While the 3 WTC bond issue is not a credit of the Port Authority of New York and New Jersey, the Port Authority is actively involved in the finances of the development. For companies considering the office location, the cost per square foot is lower than it is in midtown Manhattan, and the location with a rebuilt transportation center nearby can provide some extra benefits; but the main risk after the construction phase is attracting tenants. This is currently the largest credit in the Barclays Municipal Bond Index and, because of its size, the market is very liquid for the bonds, with many dealers regularly quoting markets, which is unusual for municipal bonds, particularly on the high-yield side.

Areas of Opportunity
These are just a few of the many examples of municipal bonds available to investors other than general obligation bonds. It should be clear too that there is a wide range of types of investments available, along with many purposes that benefit all population segments of the country. It would take much space to describe fully all of the investments available, because they encompass so many sectors, including water, sewer, utilities, housing, healthcare, transportation, real estate, corporations, and not-for-profit entities. We hope these bond deal descriptions can give investors a fuller understanding of the market, and inform them that there are many strong investments that are not connected to the pension or budget issues faced by a few GO issuers. These well-publicized difficulties seem to garner most of the attention from those who search for headlines regarding the market.
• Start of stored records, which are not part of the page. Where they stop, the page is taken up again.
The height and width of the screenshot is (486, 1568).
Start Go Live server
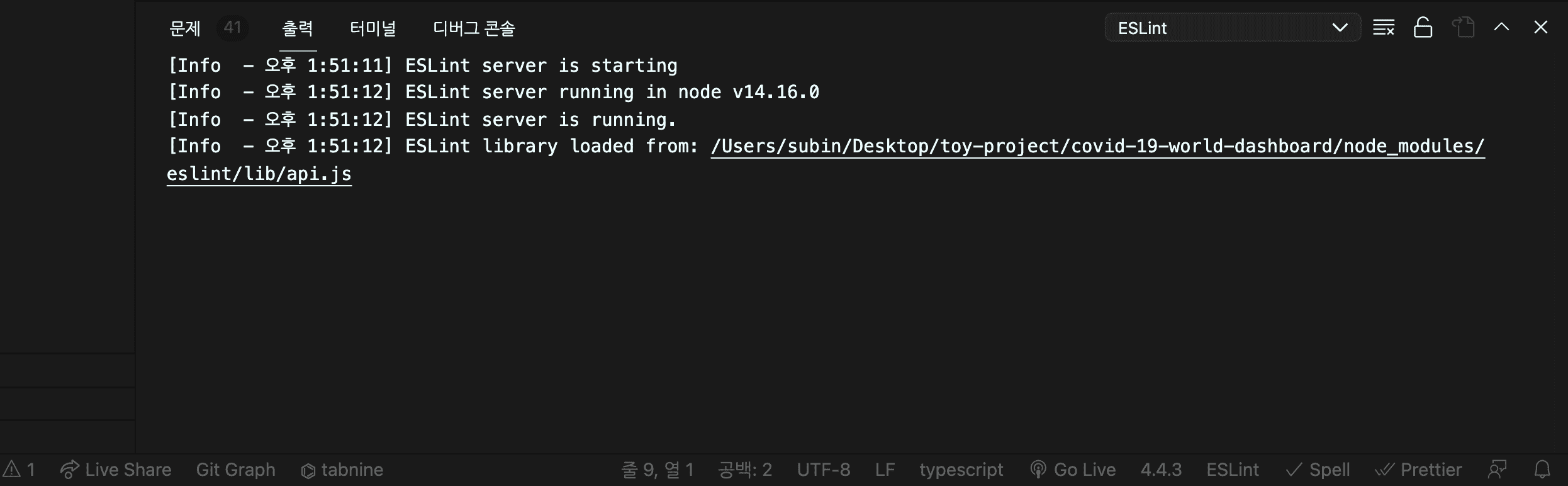[1073, 470]
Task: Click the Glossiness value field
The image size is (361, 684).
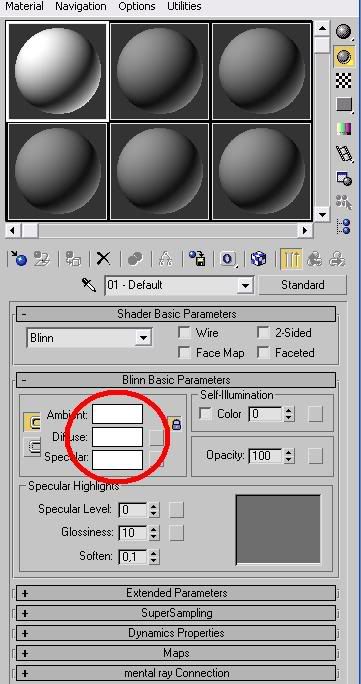Action: click(132, 533)
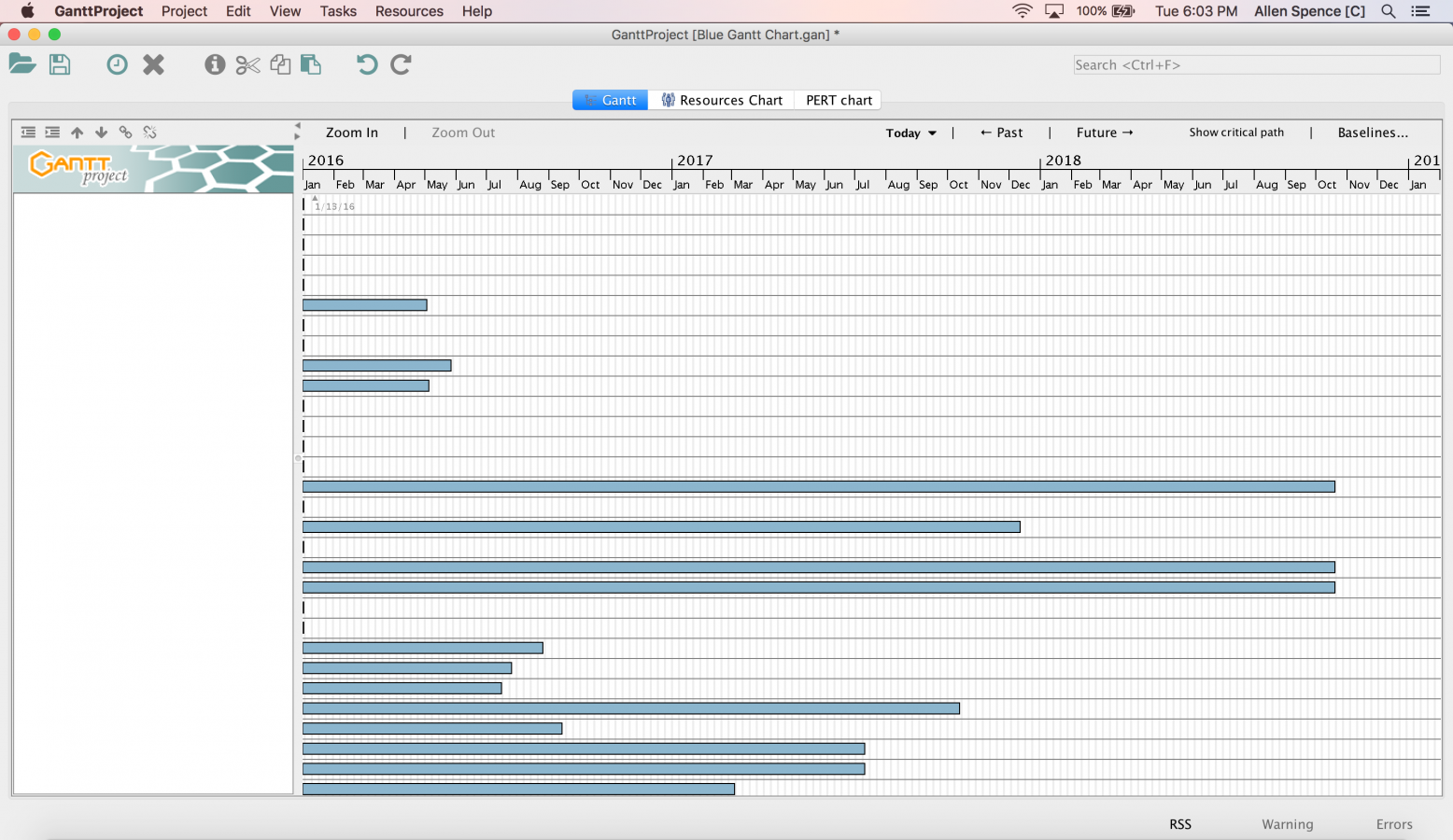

Several years ago, when the GO debt of California was downgraded at the state level, most of the revenue bonds in California began trading at cheaper levels because of concern about the state’s finances, even though the revenues supporting most of the bonds were not connected. As California’s fiscal situation has improved, and its credit rating upgraded, all bonds in California have benefited. The advantage of the revenue bonds is that they were available at cheaper prices, even though their credits were fine and were not likely to be affected by changes in the state’s fiscal status. 

Currently, Illinois and New Jersey are subject to similar concerns about each state’s general obligations. Many muni bonds in these states have underperformed as a result of these concerns, but do not have credit issues due to state problems such as private universities. Investors are most likely penalizing them simply because they are located in the same state. This development could present opportunities for investors who can analyze these revenue sectors and maintain an appropriate focus on the fundamentals of individual revenue issues rather than state-level fiscal concerns.

We hope we have provided you with some ideas to think about as you consider and review your investments and as you travel around the areas where you work or live. A tour of the Chicago area, for example, might reveal many attractive investment opportunities, even though the City of Chicago and the State of Illinois are trying to solve pension and budget issues that have placed negative outlooks on their credits. So, as you review the holdings in your mutual funds or look at bonds available for purchase, you may find it worthwhile to learn more about alternatives to general obligation bonds—and the wide range of investments that can be made when purchasing municipal securities that have less exposure to the headline budget and pension issues than you might expect.